All staff know precisely what each pupil with SEND needs to learn next. They check that pupils have gained each step of knowledge securely. Leaders have adapted the relationships and health curriculum to make sure that it matches pupils' needs so that pupils who need intimate care know that they have the right to say who can touch them and how.

Leaders have high expectations of pupils with SEND. They make sure that they have the chance to lead others and share their ideas. For example, pupils based in 'The Riverbank' are proud to be part of the school council and the eco-committee.

Pupils deeply understand what British values are and why they are so important. They can explain what they have learned from exploring the lives of role models such as Martin Luther King Jr. Pupils are curious about the world around them.

They can explain what fascinates them, such as the structure of the universe or human creativity. Pupils speak enthusiastically about how reading helps them to learn about other people's lives. They are very well prepared for their next stages of learning.

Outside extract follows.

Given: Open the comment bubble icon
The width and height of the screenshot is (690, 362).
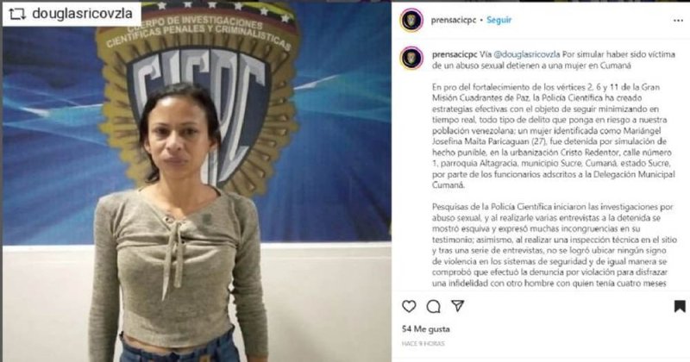Looking at the screenshot, I should (434, 306).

This includes pupils who are new to speaking English.

Governors and trustees check that staff feel well supported. Staff say that their well-being is considered and that they are proud to work at the school.

Not all checks that leaders make on other aspects of the school's work are as robust as they could be. Those responsible for governance are improving the rigour of these checks and changes are underway.


The arrangements for safeguarding are effective.

Pupils feel safe in school. They know who they can tell if something is upsetting them in the classroom or online.

All staff have had appropriate training.

Leaders have made some checks on what staff know and remember. More are planned.

Leaders know the importance of acting straight away when a concern is raised.

They make sure that families get the help that they need. Leaders have recently improved how they record concerns. Those responsible for governance are deepening their checks on the culture of safeguarding to make sure that everyone is doing what they say they will to keep children safe.

What does the school need to do to improve?

(Information for the school and appropriate authority)

• There is an ambitious new curriculum in place for the teaching of phonics. However, it is not yet fully embedded. Leaders should ensure that all staff get the chance to become early reading experts.

They should deepen staff knowledge of precisely how the new curriculum should be implemented so that pupils become fluent early readers who understand what they are reading. ? In a few subjects, the sequence of learning still needs to be refined. Pupils do not always connect their current learning with what they learned before.

Leaders should ensure that staff have the chance to develop their subject knowledge further. They should make sure that subject leaders continue to check what pupils recall and continue to refine the curriculum. ? Some of the checks that those responsible for governance make have lacked rigour.

They have not checked as well as they could that the actions that leaders are taking are making the difference that they want to see. Those responsible for governance should continue to challenge the information that they are given. They should make sure that that the new systems that they are introducing are checked robustly.